Trumps „Freunde“ auf dem alten Kontinent, insbesondere der ungarische Ministerpräsident Viktor Orbán und seine italienische Kollegin Giorgia Meloni – beide Mitglieder der sogenannten europäischen „harten“ Rechten – streben eine solche Rolle an.

„Ich denke nicht, dass ein einzelner Staats- und Regierungschef – wer auch immer das sein mag – ein so effektiver Gesprächspartner sein kann wie die EU. Unsere Stärke liegt darin, mit einer Stimme zu sprechen und nicht mit siebenundzwanzig individuellen. Und ich denke, dass die Sprache der Macht eine ist, die die USA gut verstehen“, sagte Metsola.

Die Präsidentin des EU-Parlaments erklärte, dass Europa nicht „naiv“ gegenüber der US-Administration sein sollte, wenn es darum geht, US-Interessen zu verteidigen.

„Ganz ehrlich, das ist nichts Neues in der amerikanischen Geschichte […] Wir wurden von Europäern gewählt, und daher sollten wir genauso für europäische Familien, Industrie und Produkte eintreten. Ich wünsche mir mehr europäisches Selbstbewusstsein“.

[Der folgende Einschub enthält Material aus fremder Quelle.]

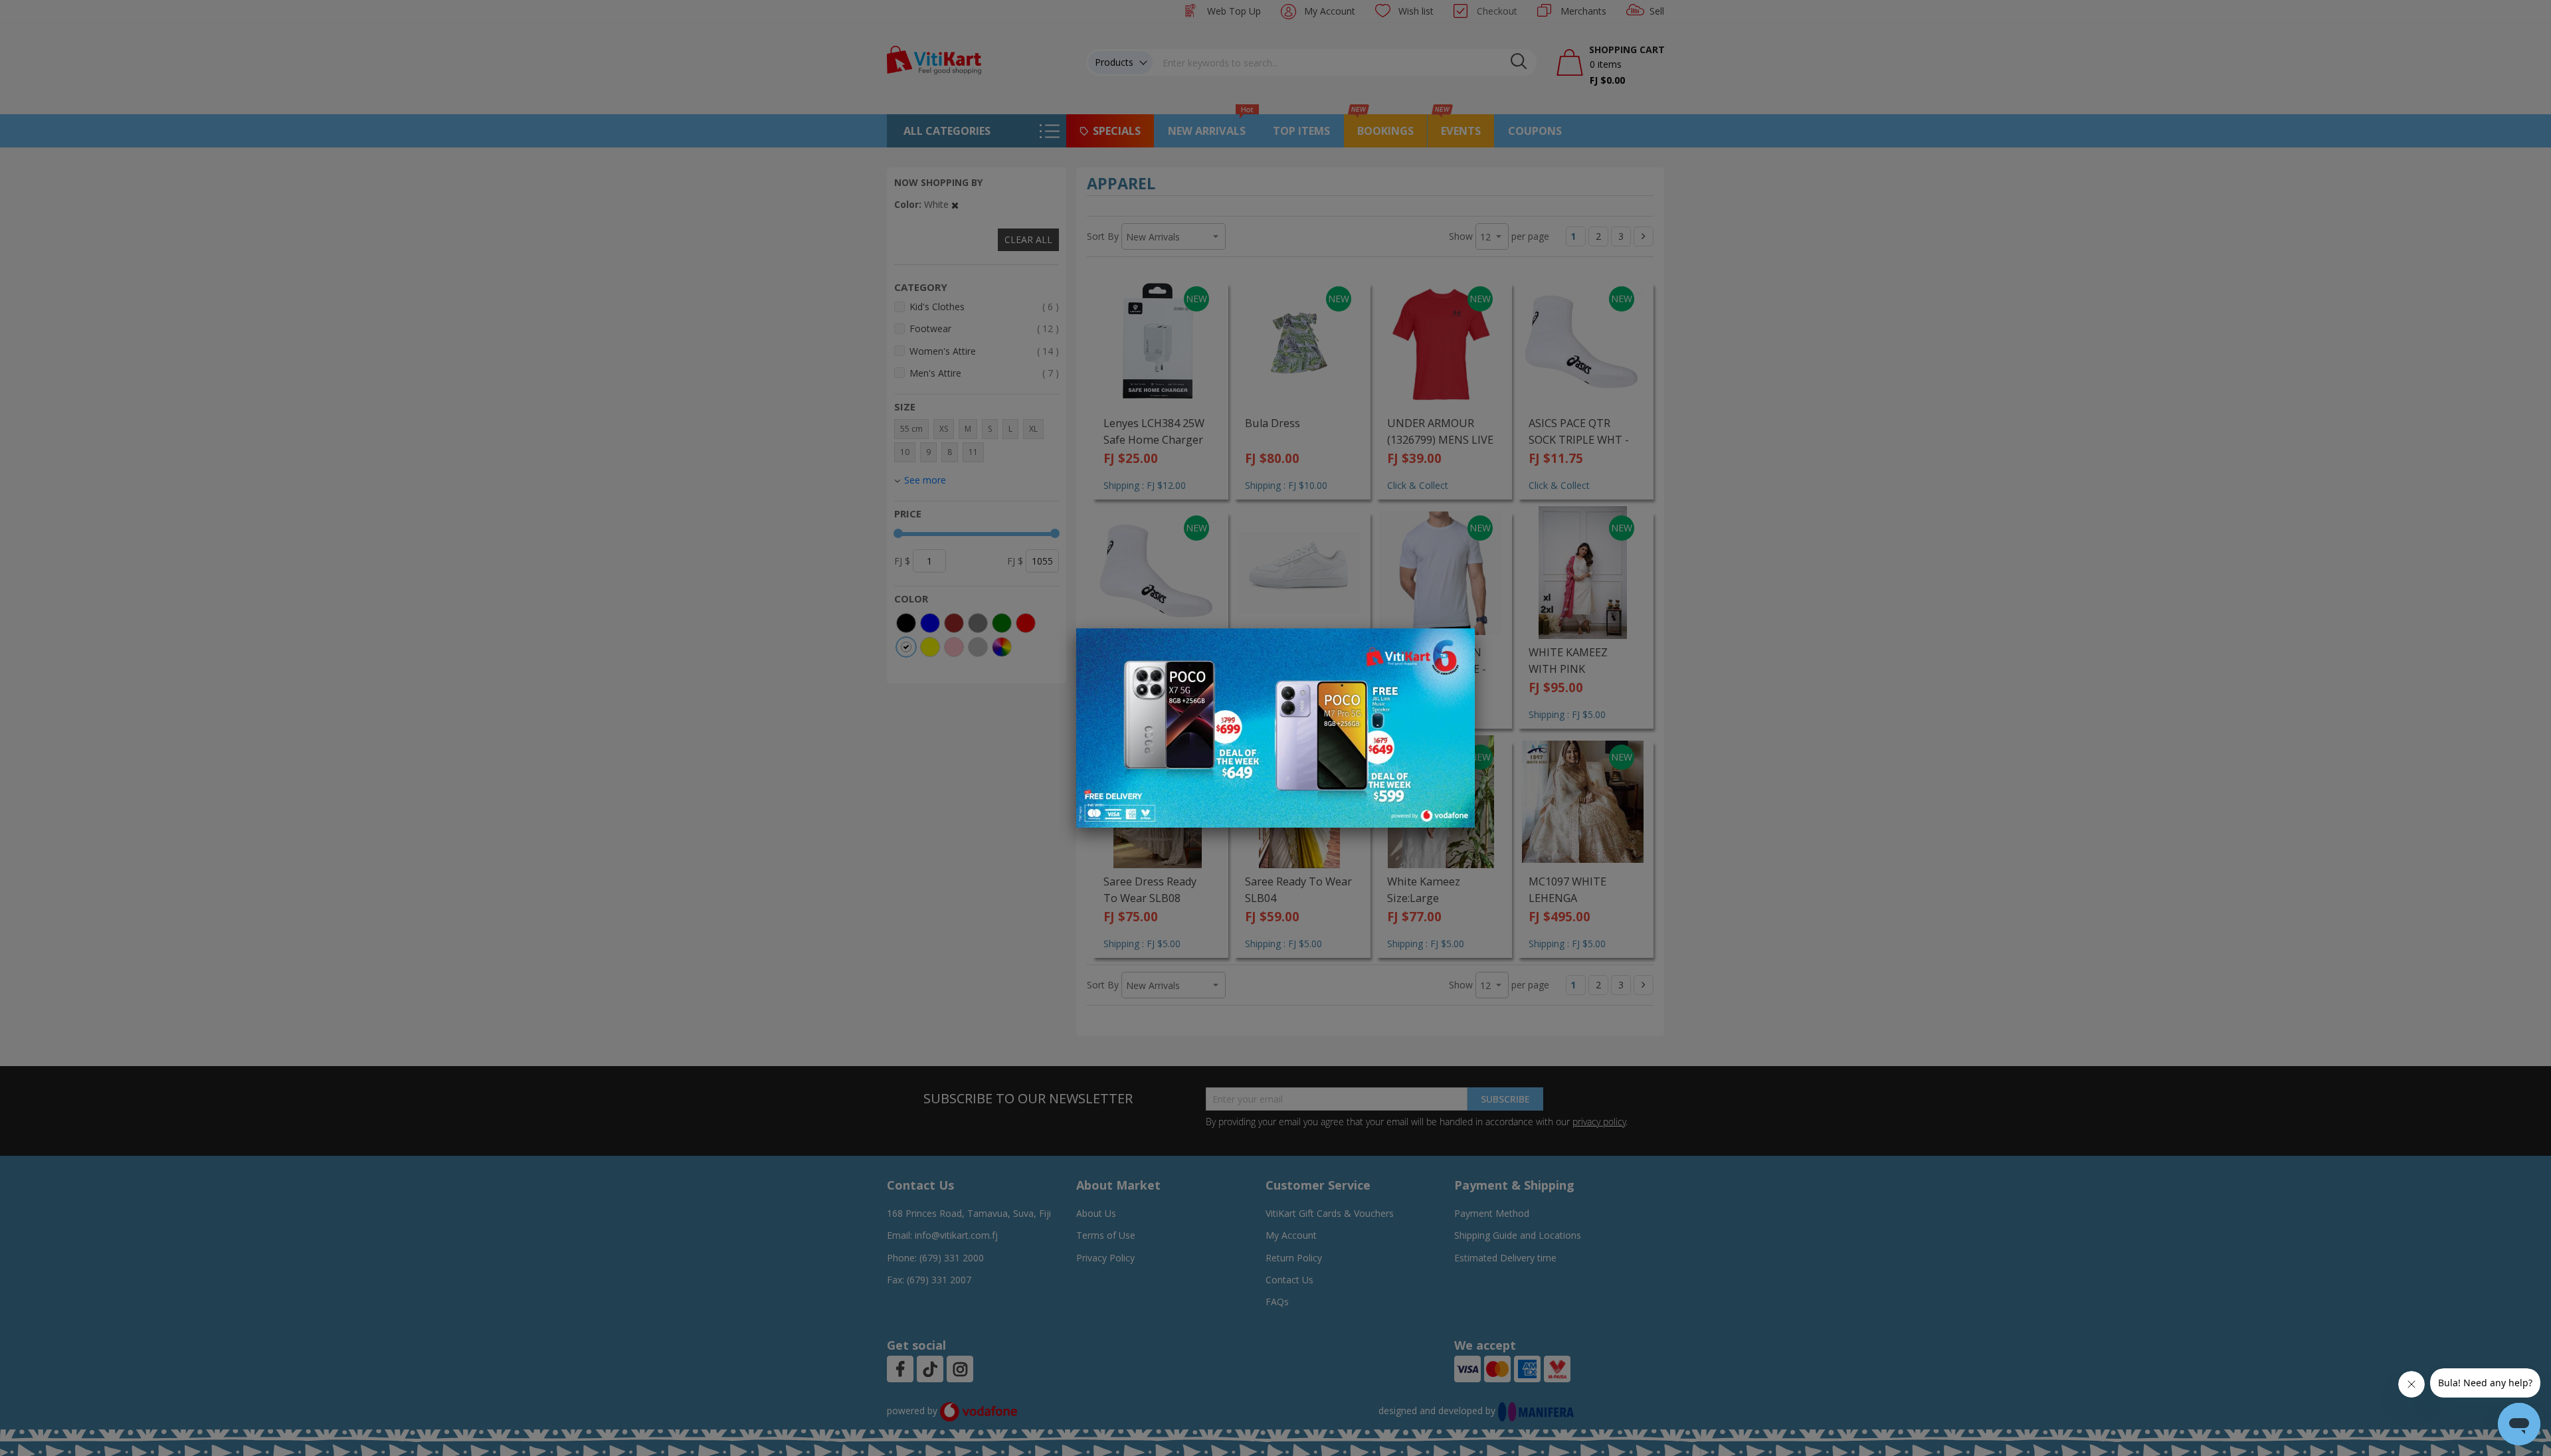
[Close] (1456, 646)
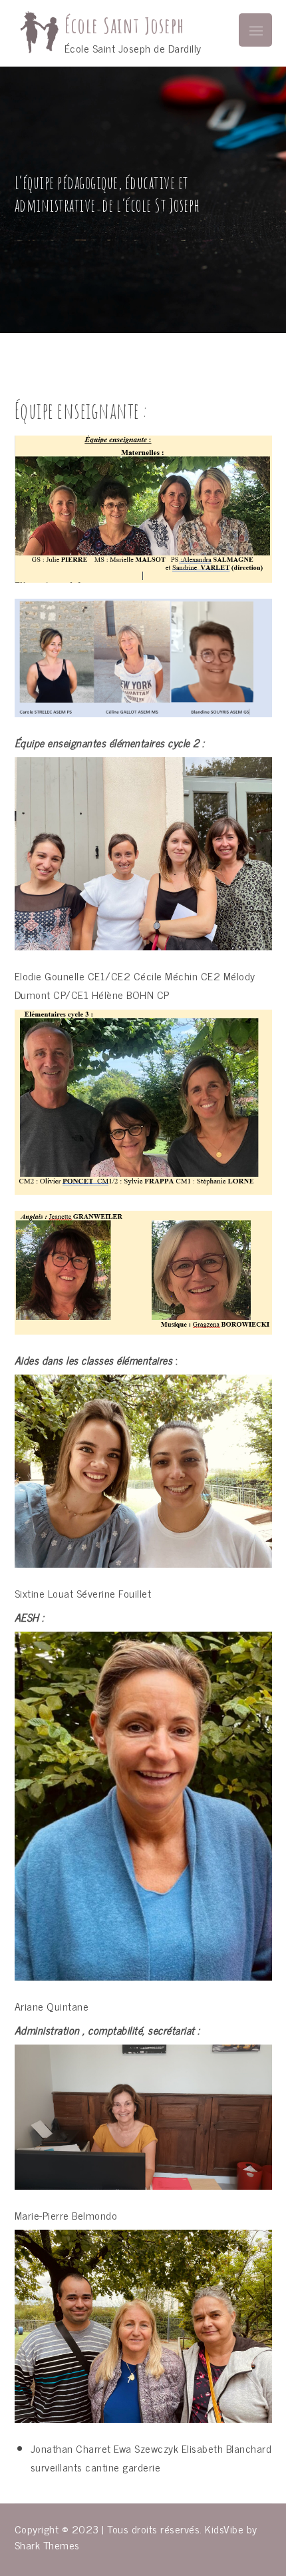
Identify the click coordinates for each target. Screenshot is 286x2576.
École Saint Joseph (124, 26)
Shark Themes (47, 2544)
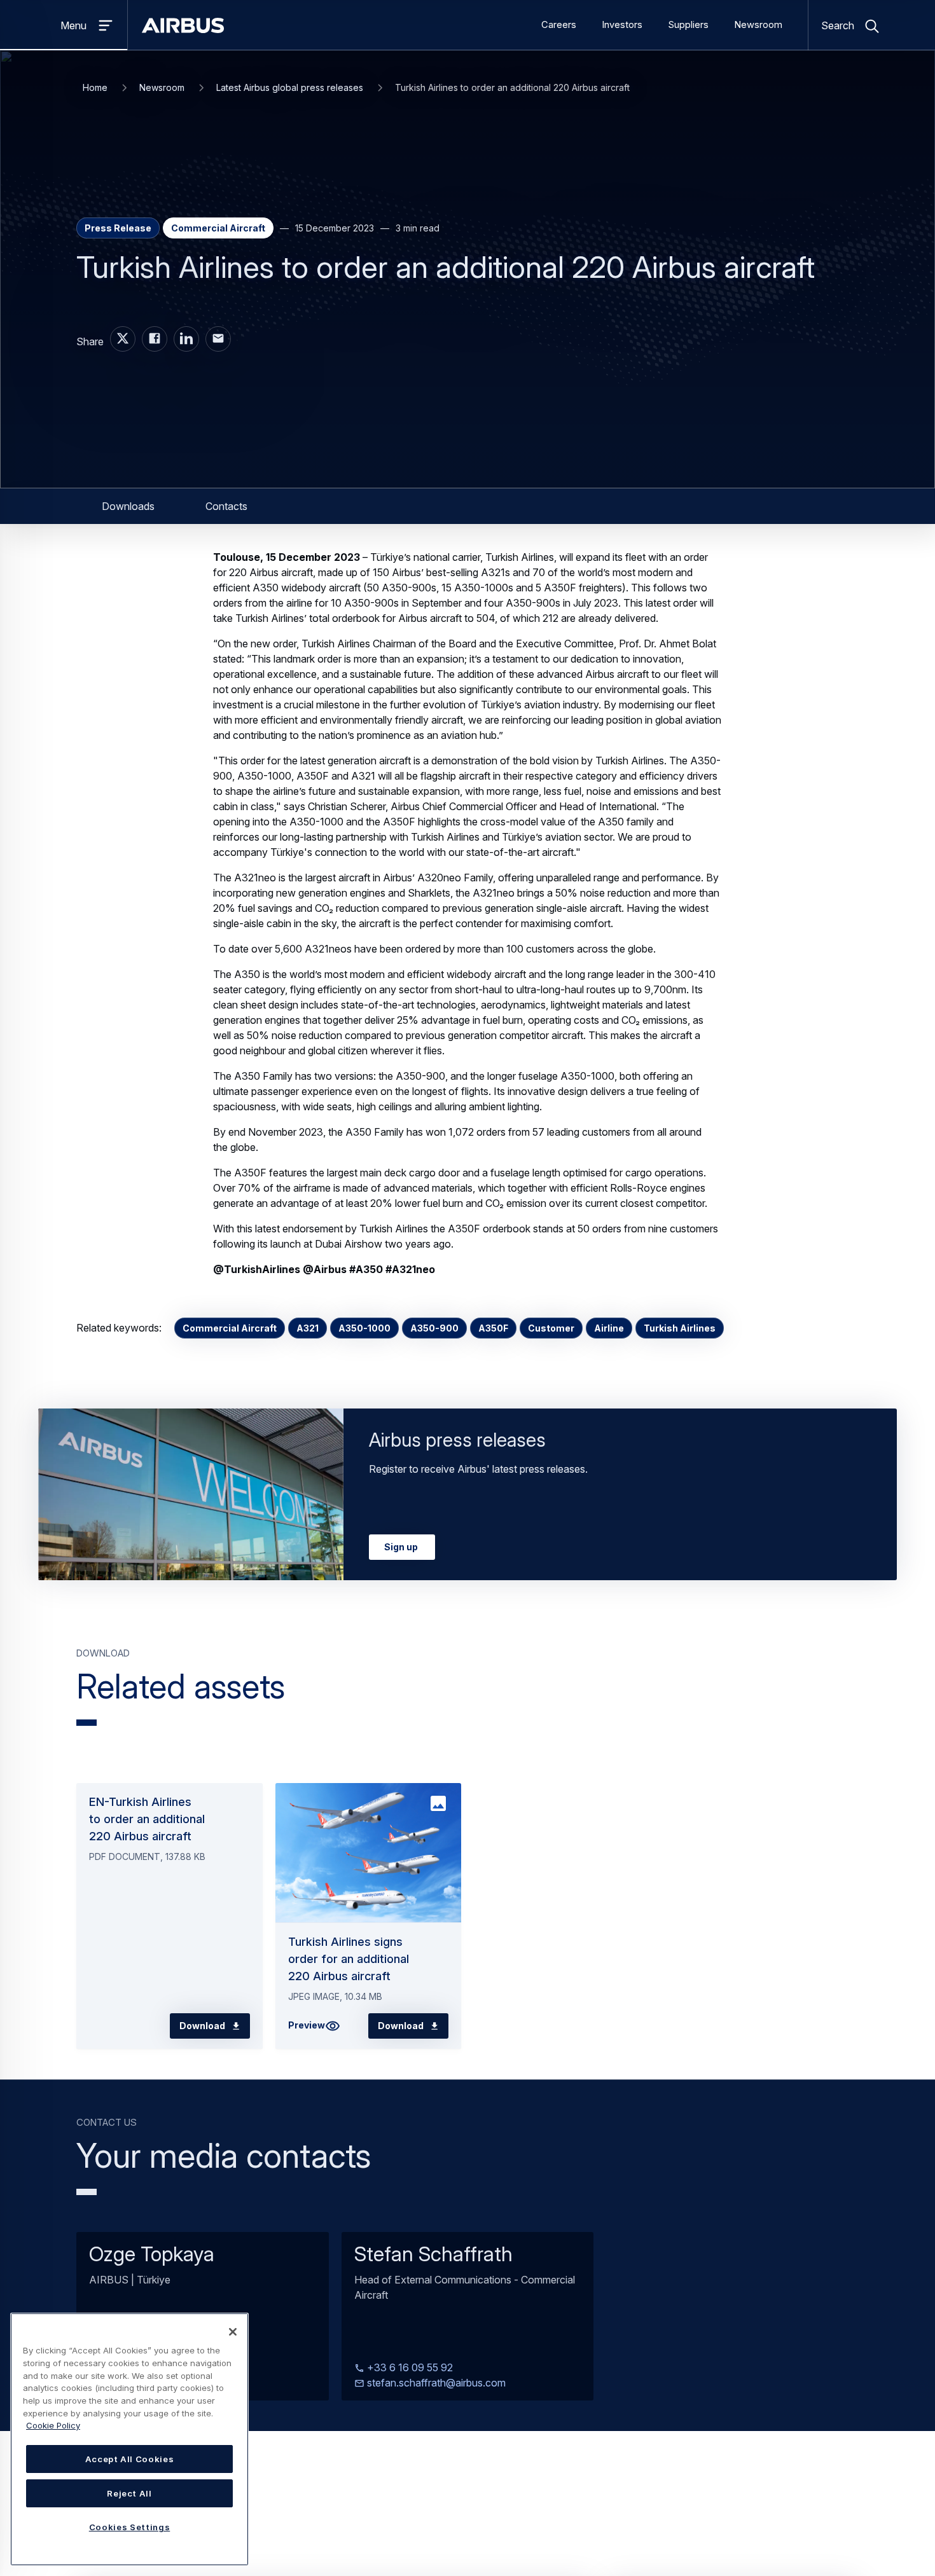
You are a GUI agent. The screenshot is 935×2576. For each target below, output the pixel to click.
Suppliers (688, 25)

Sie betonte, dass unser Engagement zur Stärkung der transatlantischen Beziehungen unerschütterlich bleiben müsse und dass sie sich auf „das, was uns vereint“, konzentrieren werde.

„Die EU und die Vereinigten Staaten arbeiten in Bereichen zusammen, die weit über die Politik hinausgehen. Gemeinsame Geschichte, gemeinsame Werte wie Freiheit, Demokratie, Menschenrechte sowie offene Gesellschaften und Märkte bilden die Grundlage unserer Allianz“, sagte sie.

„In meinen Gesprächen mit dem Sprecher des US-Repräsentantenhauses werde ich mich weiterhin um eine Abstimmung mit den USA bemühen, wenn es darum geht, gemeinsame Lösungen für globale Herausforderungen zu finden, wie zum Beispiel die Unterstützung der Ukraine“, fügte sie hinzu.

„Jetzt ist die Zeit, eine stärkere transatlantische Bindung in den Bereichen Verteidigung, Handel und globale Angelegenheiten voranzutreiben – anstatt unsere Aufmerksamkeit darauf zu verwenden, zu predigen oder, schlimmer noch, moralische Standpunkte zu vertreten in Bereichen, in denen wir unterschiedliche Perspektiven haben. Schließlich zeigt der bilaterale Handel, der historische Höchststände erreicht, dass beide Partner füreinander von großer Bedeutung sind“, ergänzte sie.